What you will do => Please rewrite the records below with "computer-use agent" swapped for "desktop assistant" everywhere it occurs, leaving every other character unchanged.

Rows =>
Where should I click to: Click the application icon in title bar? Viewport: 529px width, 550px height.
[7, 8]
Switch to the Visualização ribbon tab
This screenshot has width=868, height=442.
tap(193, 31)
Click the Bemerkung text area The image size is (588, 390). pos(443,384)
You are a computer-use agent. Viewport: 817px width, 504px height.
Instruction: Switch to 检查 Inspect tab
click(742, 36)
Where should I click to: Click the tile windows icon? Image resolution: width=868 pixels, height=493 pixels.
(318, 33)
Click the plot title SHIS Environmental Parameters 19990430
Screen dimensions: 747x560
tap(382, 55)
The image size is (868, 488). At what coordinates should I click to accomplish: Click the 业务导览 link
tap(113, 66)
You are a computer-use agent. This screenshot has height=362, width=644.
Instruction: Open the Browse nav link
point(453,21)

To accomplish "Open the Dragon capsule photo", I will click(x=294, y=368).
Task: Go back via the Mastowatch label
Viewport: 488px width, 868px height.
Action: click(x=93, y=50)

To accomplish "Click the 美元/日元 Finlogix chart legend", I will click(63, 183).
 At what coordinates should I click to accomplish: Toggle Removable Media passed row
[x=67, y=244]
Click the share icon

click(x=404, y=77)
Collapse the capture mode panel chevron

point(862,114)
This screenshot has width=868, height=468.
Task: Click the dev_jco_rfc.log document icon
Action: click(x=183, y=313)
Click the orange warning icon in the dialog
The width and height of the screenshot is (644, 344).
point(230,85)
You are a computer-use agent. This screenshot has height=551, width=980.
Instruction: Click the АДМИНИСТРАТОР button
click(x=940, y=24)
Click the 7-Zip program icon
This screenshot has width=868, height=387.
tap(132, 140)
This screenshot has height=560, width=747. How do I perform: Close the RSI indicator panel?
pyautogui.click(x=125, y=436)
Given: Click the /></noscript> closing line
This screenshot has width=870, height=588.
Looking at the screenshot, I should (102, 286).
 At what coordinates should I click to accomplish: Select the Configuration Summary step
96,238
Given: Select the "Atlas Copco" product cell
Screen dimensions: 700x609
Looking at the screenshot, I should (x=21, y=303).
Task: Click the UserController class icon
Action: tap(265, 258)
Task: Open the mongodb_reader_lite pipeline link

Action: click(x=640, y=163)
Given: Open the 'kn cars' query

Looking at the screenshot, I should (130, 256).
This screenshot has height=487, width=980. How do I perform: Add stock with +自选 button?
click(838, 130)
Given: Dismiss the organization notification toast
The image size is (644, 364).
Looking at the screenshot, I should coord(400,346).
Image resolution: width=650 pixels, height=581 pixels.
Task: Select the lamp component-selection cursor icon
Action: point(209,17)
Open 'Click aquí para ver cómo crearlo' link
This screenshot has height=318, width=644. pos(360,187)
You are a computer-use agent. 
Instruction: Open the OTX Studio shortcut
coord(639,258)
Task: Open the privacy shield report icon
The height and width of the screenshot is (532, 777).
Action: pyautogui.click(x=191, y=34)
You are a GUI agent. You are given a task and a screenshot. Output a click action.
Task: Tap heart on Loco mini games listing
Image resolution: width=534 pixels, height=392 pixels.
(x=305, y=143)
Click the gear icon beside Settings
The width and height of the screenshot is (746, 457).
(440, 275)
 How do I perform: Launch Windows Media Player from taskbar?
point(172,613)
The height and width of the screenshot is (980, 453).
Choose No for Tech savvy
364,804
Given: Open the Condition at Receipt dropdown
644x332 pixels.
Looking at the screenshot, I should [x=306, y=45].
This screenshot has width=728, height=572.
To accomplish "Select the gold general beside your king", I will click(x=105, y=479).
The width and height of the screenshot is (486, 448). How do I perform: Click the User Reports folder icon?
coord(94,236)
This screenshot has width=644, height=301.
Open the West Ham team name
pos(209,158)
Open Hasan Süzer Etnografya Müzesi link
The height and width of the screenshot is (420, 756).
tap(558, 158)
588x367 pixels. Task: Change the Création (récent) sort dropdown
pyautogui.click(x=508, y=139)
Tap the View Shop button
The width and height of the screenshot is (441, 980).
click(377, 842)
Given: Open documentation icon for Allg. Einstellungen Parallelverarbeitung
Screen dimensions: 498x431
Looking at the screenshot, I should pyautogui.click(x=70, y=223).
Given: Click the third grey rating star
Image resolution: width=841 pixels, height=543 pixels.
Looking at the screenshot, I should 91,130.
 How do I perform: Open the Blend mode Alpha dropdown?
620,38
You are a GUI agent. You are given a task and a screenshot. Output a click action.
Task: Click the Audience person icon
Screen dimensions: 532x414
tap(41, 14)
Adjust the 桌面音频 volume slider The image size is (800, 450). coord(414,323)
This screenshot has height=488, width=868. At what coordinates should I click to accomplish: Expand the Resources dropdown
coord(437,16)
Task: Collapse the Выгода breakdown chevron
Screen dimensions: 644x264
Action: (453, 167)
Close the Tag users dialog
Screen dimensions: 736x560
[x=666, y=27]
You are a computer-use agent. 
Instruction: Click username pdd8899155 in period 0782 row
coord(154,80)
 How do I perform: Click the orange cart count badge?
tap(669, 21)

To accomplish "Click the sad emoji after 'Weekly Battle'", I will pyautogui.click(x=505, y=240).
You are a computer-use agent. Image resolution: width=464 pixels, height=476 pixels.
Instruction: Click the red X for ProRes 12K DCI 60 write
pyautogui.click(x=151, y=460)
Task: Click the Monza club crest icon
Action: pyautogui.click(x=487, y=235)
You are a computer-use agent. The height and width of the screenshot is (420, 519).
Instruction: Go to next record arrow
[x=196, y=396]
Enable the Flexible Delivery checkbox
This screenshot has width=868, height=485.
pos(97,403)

Answer to this problem =>
Where should I click to: Click the application icon in title bar? Viewport: 529px width, 550px height.
[7, 8]
Switch to the Visualização ribbon tab
This screenshot has width=868, height=442.
tap(193, 31)
Click the Bemerkung text area The image size is (588, 390). pos(443,384)
You are a desktop assistant. Viewport: 817px width, 504px height.
Instruction: Switch to 检查 Inspect tab
click(742, 36)
Where should I click to: Click the tile windows icon? Image resolution: width=868 pixels, height=493 pixels.
(318, 33)
Click the plot title SHIS Environmental Parameters 19990430
Screen dimensions: 747x560
tap(382, 55)
The image size is (868, 488). At what coordinates should I click to accomplish: Click the 业务导览 link
tap(113, 66)
You are a desktop assistant. This screenshot has height=362, width=644.
Instruction: Open the Browse nav link
point(453,21)

To accomplish "Open the Dragon capsule photo", I will click(x=294, y=368).
Task: Go back via the Mastowatch label
Viewport: 488px width, 868px height.
Action: click(x=93, y=50)

To accomplish "Click the 美元/日元 Finlogix chart legend", I will click(63, 183).
 At what coordinates should I click to accomplish: Toggle Removable Media passed row
[x=67, y=244]
Click the share icon

click(x=404, y=77)
Collapse the capture mode panel chevron

point(862,114)
This screenshot has width=868, height=468.
Task: Click the dev_jco_rfc.log document icon
Action: click(x=183, y=313)
Click the orange warning icon in the dialog
The width and height of the screenshot is (644, 344).
point(230,85)
You are a desktop assistant. This screenshot has height=551, width=980.
Instruction: Click the АДМИНИСТРАТОР button
click(x=940, y=24)
Click the 7-Zip program icon
This screenshot has width=868, height=387.
tap(132, 140)
This screenshot has height=560, width=747. How do I perform: Close the RSI indicator panel?
pyautogui.click(x=125, y=436)
Given: Click the /></noscript> closing line
This screenshot has width=870, height=588.
Looking at the screenshot, I should (102, 286).
 At what coordinates should I click to accomplish: Select the Configuration Summary step
96,238
Given: Select the "Atlas Copco" product cell
Screen dimensions: 700x609
Looking at the screenshot, I should (x=21, y=303).
Task: Click the UserController class icon
Action: tap(265, 258)
Task: Open the mongodb_reader_lite pipeline link

Action: click(x=640, y=163)
Given: Open the 'kn cars' query

Looking at the screenshot, I should (130, 256).
This screenshot has height=487, width=980. How do I perform: Add stock with +自选 button?
click(838, 130)
Given: Dismiss the organization notification toast
The image size is (644, 364).
Looking at the screenshot, I should coord(400,346).
Image resolution: width=650 pixels, height=581 pixels.
Task: Select the lamp component-selection cursor icon
Action: point(209,17)
Open 'Click aquí para ver cómo crearlo' link
This screenshot has height=318, width=644. pos(360,187)
You are a desktop assistant. 
Instruction: Open the OTX Studio shortcut
coord(639,258)
Task: Open the privacy shield report icon
The height and width of the screenshot is (532, 777).
Action: pyautogui.click(x=191, y=34)
You are a GUI agent. You are given a task and a screenshot. Output a click action.
Task: Tap heart on Loco mini games listing
Image resolution: width=534 pixels, height=392 pixels.
(x=305, y=143)
Click the gear icon beside Settings
The width and height of the screenshot is (746, 457).
(440, 275)
 How do I perform: Launch Windows Media Player from taskbar?
point(172,613)
The height and width of the screenshot is (980, 453).
Choose No for Tech savvy
364,804
Given: Open the Condition at Receipt dropdown
644x332 pixels.
Looking at the screenshot, I should [x=306, y=45].
This screenshot has width=728, height=572.
To accomplish "Select the gold general beside your king", I will click(x=105, y=479).
The width and height of the screenshot is (486, 448). How do I perform: Click the User Reports folder icon?
coord(94,236)
This screenshot has width=644, height=301.
Open the West Ham team name
pos(209,158)
Open Hasan Süzer Etnografya Müzesi link
The height and width of the screenshot is (420, 756).
tap(558, 158)
588x367 pixels. Task: Change the Création (récent) sort dropdown
pyautogui.click(x=508, y=139)
Tap the View Shop button
The width and height of the screenshot is (441, 980).
click(377, 842)
Given: Open documentation icon for Allg. Einstellungen Parallelverarbeitung
Screen dimensions: 498x431
Looking at the screenshot, I should pyautogui.click(x=70, y=223).
Given: Click the third grey rating star
Image resolution: width=841 pixels, height=543 pixels.
Looking at the screenshot, I should 91,130.
 How do I perform: Open the Blend mode Alpha dropdown?
620,38
You are a GUI agent. You are given a task and a screenshot. Output a click action.
Task: Click the Audience person icon
Screen dimensions: 532x414
tap(41, 14)
Adjust the 桌面音频 volume slider The image size is (800, 450). coord(414,323)
This screenshot has height=488, width=868. At what coordinates should I click to accomplish: Expand the Resources dropdown
coord(437,16)
Task: Collapse the Выгода breakdown chevron
Screen dimensions: 644x264
Action: (453, 167)
Close the Tag users dialog
Screen dimensions: 736x560
[x=666, y=27]
You are a desktop assistant. 
Instruction: Click username pdd8899155 in period 0782 row
coord(154,80)
 How do I perform: Click the orange cart count badge?
tap(669, 21)

To accomplish "Click the sad emoji after 'Weekly Battle'", I will pyautogui.click(x=505, y=240).
You are a desktop assistant. Image resolution: width=464 pixels, height=476 pixels.
Instruction: Click the red X for ProRes 12K DCI 60 write
pyautogui.click(x=151, y=460)
Task: Click the Monza club crest icon
Action: pyautogui.click(x=487, y=235)
You are a desktop assistant. The height and width of the screenshot is (420, 519).
Instruction: Go to next record arrow
[x=196, y=396]
Enable the Flexible Delivery checkbox
This screenshot has width=868, height=485.
pos(97,403)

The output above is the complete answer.